Studio album by Madcats
- Released: 1981
- Studio: Phase I Studios, Toronto
- Label: Freedom Records Inc. FR-004
- Producer: Jack Richardson

Madcats chronology
| Madcats (1979) | Streetgame (1981) |  |

= Streetgame =

Streetgame is an album by Canadian rock band Madcats that was released on the Freedom Records Inc. label in 1981.

==Background==
The album was produced by Jack Richardson of Phase One Studios in Toronto. The album was released after they had signed with the newly-formed Freedom Records label. One of the musicians that played on the album was new member, bassist, Clarence Greer.

Following the success of the first album, Streetgame turned out to be a disappointment. There were two years between the release of the first one and Streetgame. According to Grant Fullerton, they started work on the album too late. Also, the album didn't sound like the first one and he felt that they sunk their boat with this one. Their new manager William Tenn said that because the album didn't do that well and issues with bookings, the band was ready to throw in the towel.

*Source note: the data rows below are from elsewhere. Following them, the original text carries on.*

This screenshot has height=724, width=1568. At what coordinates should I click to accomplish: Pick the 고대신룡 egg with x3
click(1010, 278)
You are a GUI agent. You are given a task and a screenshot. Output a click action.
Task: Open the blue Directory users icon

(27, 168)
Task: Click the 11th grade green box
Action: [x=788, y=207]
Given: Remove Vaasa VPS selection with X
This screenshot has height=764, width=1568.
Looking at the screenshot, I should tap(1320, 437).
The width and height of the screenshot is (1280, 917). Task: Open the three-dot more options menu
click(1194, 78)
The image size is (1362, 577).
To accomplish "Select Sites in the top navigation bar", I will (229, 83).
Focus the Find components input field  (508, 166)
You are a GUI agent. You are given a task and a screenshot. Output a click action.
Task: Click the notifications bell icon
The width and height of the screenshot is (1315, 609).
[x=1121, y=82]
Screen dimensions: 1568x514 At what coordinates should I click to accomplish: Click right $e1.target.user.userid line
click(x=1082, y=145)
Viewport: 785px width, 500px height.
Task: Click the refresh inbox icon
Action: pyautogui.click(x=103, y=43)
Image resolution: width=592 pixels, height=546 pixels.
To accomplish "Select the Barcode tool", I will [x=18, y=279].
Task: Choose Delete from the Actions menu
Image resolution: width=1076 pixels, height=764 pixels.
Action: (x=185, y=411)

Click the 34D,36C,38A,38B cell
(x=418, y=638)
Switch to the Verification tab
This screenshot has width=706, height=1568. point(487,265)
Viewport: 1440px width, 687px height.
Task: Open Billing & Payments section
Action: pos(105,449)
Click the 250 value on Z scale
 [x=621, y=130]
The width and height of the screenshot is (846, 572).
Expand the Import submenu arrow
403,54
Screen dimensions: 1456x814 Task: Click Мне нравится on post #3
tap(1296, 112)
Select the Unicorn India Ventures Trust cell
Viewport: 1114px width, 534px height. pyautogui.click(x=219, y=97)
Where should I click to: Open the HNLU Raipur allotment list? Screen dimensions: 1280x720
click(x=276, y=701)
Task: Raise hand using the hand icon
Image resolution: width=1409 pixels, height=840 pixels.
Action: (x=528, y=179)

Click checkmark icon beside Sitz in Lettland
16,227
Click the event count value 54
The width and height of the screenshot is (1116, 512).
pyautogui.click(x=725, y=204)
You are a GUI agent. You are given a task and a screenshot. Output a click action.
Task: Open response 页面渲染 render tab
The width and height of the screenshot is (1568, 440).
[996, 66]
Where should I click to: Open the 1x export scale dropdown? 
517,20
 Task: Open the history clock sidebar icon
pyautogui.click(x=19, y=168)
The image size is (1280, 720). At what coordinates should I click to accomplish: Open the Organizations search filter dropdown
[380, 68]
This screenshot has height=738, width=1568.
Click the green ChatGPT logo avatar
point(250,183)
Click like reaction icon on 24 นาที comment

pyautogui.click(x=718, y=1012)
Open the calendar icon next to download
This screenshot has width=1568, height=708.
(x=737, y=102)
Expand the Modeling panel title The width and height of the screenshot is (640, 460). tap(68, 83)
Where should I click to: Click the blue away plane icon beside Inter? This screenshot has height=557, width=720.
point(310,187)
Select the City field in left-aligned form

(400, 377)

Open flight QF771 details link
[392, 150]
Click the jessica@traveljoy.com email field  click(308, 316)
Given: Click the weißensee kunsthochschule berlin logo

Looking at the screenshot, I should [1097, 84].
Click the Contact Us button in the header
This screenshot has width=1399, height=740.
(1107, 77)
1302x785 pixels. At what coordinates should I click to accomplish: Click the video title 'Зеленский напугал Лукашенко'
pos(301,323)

But they changed their sound and their name to the Grant Fullerton Band.

It was reported in the 23 May issue of Record World that the album had just been released.

==Reception==
The album was reviewed in the 18 April issue of RPM Weekly. The reviewer wrote that the material on the album was flat out rock and roll that was designed for the AM rock and AOR formats. The songs top songs mentioned were, "Call it Quits" which was written by Bobby Blake, the Lovin Spoonful hit, "Summer in the City", "Execution" and "More You than Me".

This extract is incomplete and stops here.